Well I am the Grand Sutra of the Order of the Nin-Tao and I live life trying to keep my attainment on enlightenment.
Please check out my Order's website:
http://geocities.com/nin_tao/OrderoftheNin-Tao.html
I hope to have children of my own soon, but for now my 6 godchildren will have to tide me over: Darrien Kane Field, Trevor James Field, Lathan Alrik Parker, Aden Lothar Parker, Lexx Ethan Williams and Jaiden Christian Clayton Beckham. So can ye imagine what my children will be named?? Certainly a good, strong, different name invoking Nordic power!
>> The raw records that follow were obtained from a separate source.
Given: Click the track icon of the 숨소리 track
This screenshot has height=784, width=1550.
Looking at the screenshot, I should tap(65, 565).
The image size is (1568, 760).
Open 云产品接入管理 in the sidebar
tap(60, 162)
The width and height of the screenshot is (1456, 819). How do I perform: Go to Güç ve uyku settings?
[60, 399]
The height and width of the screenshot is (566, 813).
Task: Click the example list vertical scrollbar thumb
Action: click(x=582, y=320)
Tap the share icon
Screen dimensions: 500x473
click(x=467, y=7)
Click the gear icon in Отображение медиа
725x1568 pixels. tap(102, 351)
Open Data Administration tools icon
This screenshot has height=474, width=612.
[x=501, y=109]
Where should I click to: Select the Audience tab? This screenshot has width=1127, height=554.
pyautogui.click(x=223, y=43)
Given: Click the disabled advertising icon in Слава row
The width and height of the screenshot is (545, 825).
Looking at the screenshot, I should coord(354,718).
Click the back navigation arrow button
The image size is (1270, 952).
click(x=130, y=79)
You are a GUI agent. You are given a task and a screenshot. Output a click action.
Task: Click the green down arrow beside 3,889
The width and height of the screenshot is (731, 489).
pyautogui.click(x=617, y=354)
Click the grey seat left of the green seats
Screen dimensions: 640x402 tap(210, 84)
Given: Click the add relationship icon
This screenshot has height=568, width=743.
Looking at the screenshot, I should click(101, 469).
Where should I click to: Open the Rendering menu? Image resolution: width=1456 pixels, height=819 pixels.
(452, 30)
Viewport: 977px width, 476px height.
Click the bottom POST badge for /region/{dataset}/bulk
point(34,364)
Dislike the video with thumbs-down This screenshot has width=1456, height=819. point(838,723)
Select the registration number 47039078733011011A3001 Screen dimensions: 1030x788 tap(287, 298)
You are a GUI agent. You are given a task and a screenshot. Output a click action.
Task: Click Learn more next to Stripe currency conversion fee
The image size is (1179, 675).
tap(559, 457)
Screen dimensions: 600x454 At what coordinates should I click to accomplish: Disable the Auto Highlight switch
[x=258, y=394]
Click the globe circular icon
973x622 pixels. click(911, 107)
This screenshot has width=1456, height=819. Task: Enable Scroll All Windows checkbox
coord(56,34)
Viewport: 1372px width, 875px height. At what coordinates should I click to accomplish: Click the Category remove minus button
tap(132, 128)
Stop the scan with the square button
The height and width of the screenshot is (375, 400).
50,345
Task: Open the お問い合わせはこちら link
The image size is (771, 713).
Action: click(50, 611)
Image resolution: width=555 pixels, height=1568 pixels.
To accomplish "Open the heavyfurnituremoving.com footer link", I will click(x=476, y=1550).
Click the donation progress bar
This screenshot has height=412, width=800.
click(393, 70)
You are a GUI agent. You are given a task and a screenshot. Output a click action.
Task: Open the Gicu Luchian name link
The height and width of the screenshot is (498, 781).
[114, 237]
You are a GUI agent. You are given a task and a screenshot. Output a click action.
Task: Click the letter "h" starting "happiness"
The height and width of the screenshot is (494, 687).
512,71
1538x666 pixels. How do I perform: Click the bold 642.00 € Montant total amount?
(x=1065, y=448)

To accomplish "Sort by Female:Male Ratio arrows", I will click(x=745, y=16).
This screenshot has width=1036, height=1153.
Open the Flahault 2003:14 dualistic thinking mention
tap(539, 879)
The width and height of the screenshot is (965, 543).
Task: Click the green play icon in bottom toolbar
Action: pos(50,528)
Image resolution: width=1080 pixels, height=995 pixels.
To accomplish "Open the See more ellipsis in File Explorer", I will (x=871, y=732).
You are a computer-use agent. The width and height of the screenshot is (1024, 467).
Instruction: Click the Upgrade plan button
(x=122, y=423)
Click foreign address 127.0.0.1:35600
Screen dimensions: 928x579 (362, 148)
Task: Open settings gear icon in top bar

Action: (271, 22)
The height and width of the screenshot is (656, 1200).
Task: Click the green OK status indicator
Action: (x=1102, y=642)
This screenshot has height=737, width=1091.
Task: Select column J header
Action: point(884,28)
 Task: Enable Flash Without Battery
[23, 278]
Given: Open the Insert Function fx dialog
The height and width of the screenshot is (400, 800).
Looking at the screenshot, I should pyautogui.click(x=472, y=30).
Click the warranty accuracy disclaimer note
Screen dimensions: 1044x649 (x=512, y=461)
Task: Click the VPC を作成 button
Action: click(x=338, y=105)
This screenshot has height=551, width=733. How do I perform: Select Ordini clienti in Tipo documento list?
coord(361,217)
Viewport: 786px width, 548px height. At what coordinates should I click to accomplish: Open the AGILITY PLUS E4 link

I am preoccupied in a sea of emotions at every passing moment in my life, forever living each moment in a sense of irrevocably being condemned to my own fallacy. Torn between waiting for change or designing a future by animating it in front of me from a network of paths and entanglements. Prescience can be quite a captivating experience, once accomplished will be strived for in every aspect of life. But the conundrum is am I living life or trying to conceal perhaps my own fear of losing control if there is such an element. I chose to follow my zeal, my dreams where I can clearly see a resolve in the mystical darkness, a splendid flow. And so I am locked into an appeal of undistorted enlightenment. I can not change my past, but I can change my future with sheer will and discipline to forge my own destiny and thus control fate. Prescience had taken root in my psyche and taken me right where I wanted to go. I even ascertained whether this good tiding was actually truth or simply what I wanted to hear.